- Records for this task:
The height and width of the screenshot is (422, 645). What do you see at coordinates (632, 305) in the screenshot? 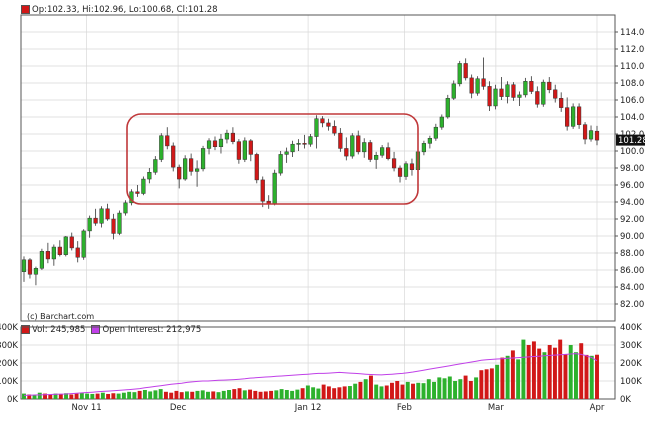
I see `price-tick-label: 82.00` at bounding box center [632, 305].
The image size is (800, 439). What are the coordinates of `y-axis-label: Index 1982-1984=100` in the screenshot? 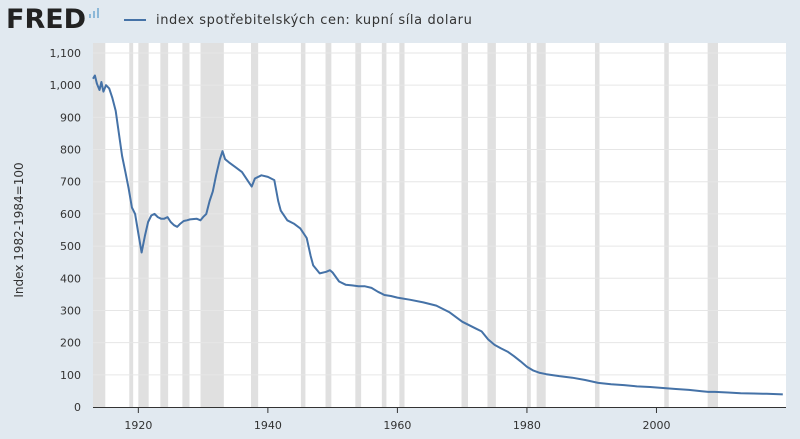 It's located at (19, 230).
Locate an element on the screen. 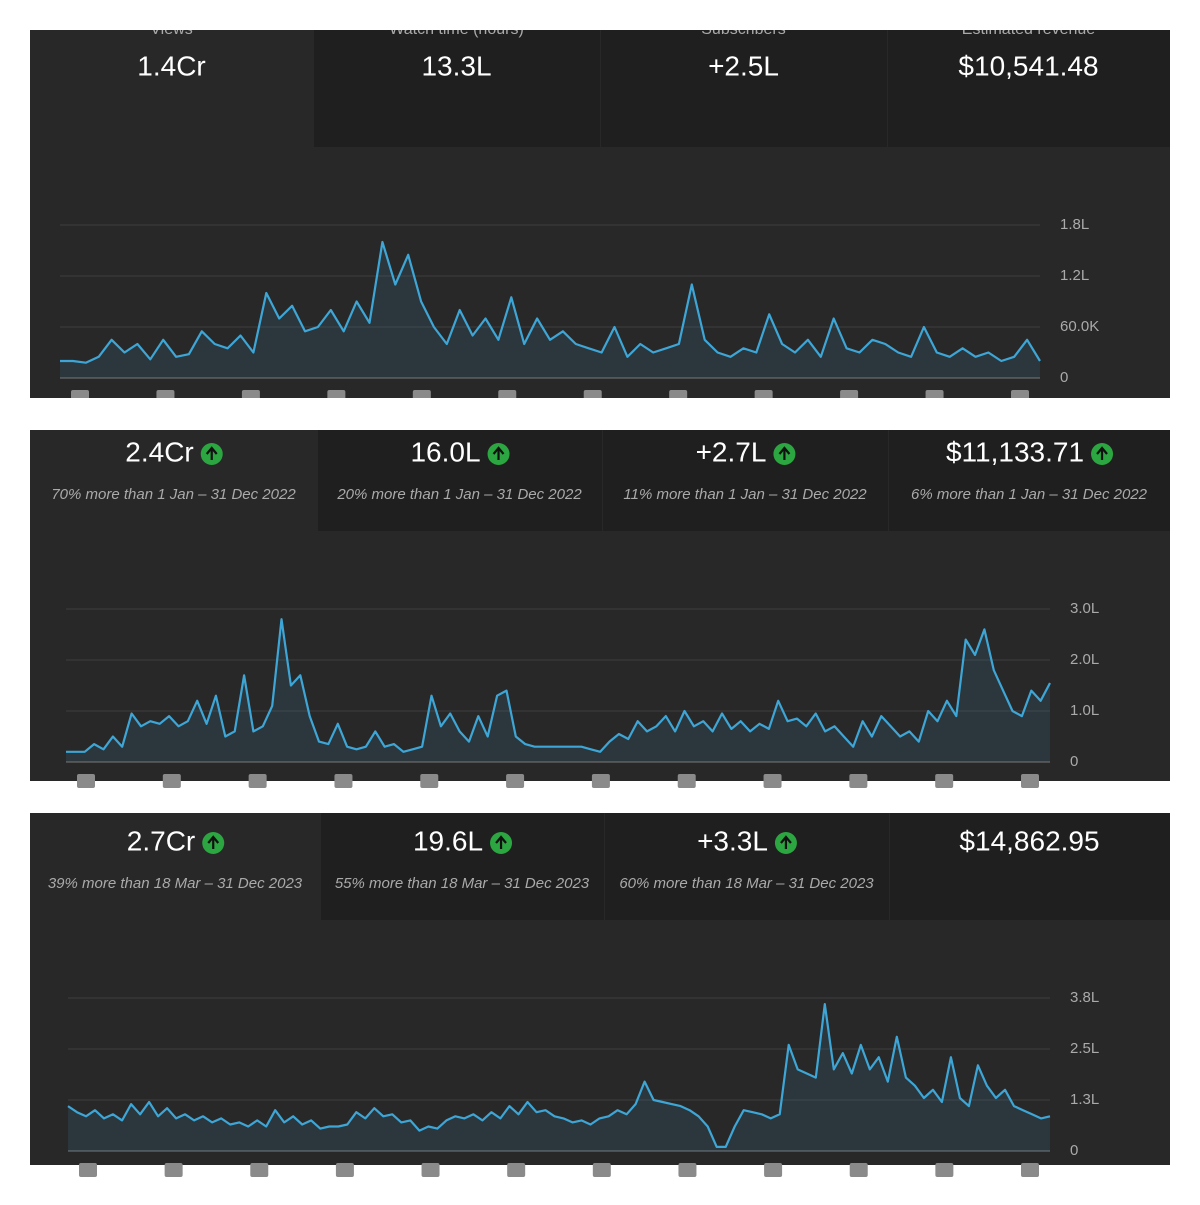 The height and width of the screenshot is (1205, 1200). metric-comparison: 11% more than 1 Jan – 31 Dec 2022 is located at coordinates (745, 494).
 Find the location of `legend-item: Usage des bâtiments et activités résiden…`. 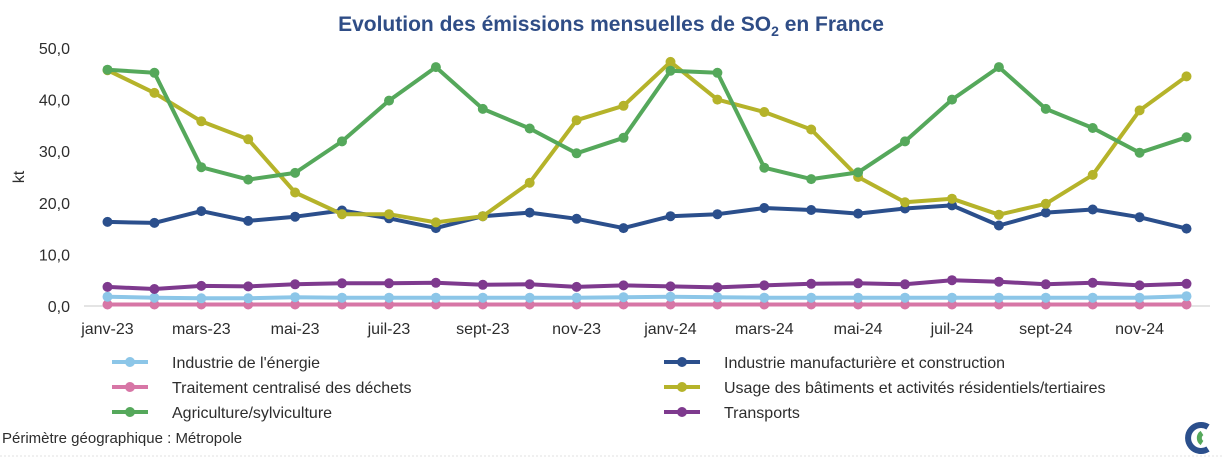

legend-item: Usage des bâtiments et activités résiden… is located at coordinates (885, 388).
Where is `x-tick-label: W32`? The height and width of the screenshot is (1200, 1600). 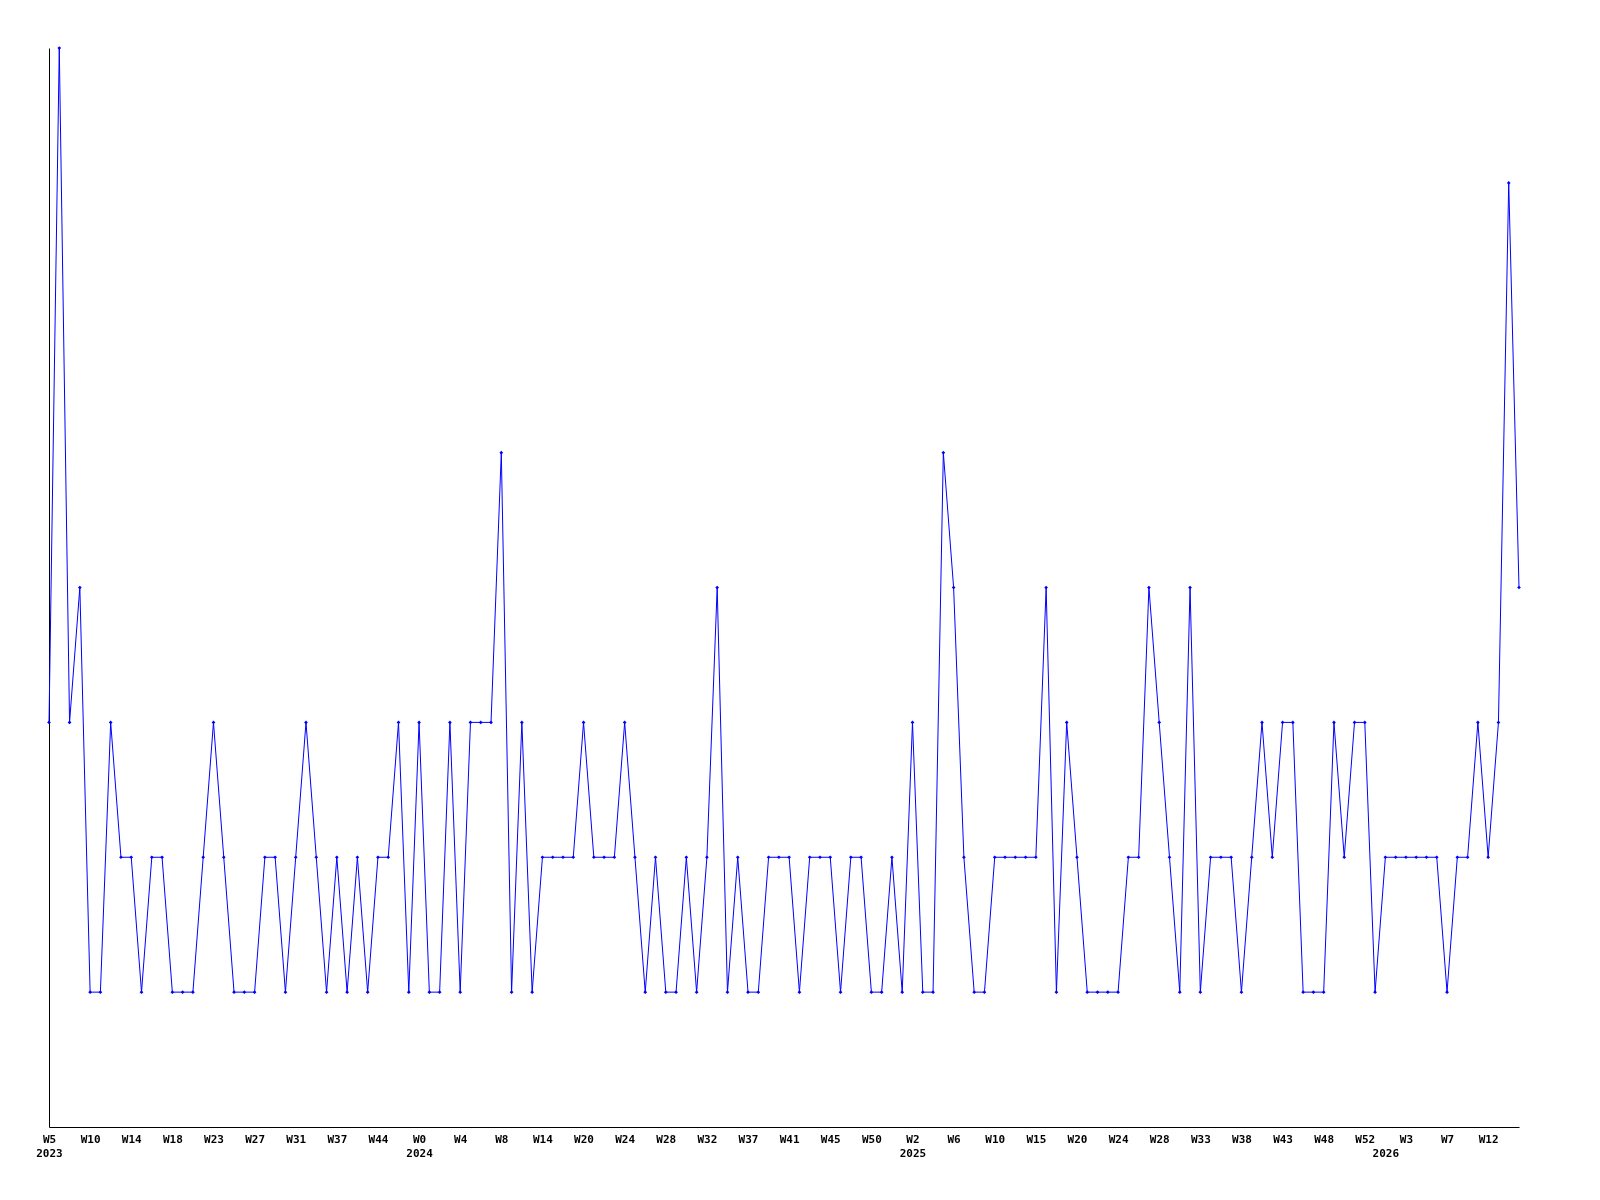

- Work request: Reproduce everything from the line containing "Find the location" down to the end of the records, keeping each line as it stands but leaving the pictures out.

- Solution:
 Find the location of `legend-item: Usage des bâtiments et activités résiden…`. 

legend-item: Usage des bâtiments et activités résiden… is located at coordinates (885, 388).
Where is `x-tick-label: W32`? The height and width of the screenshot is (1200, 1600). 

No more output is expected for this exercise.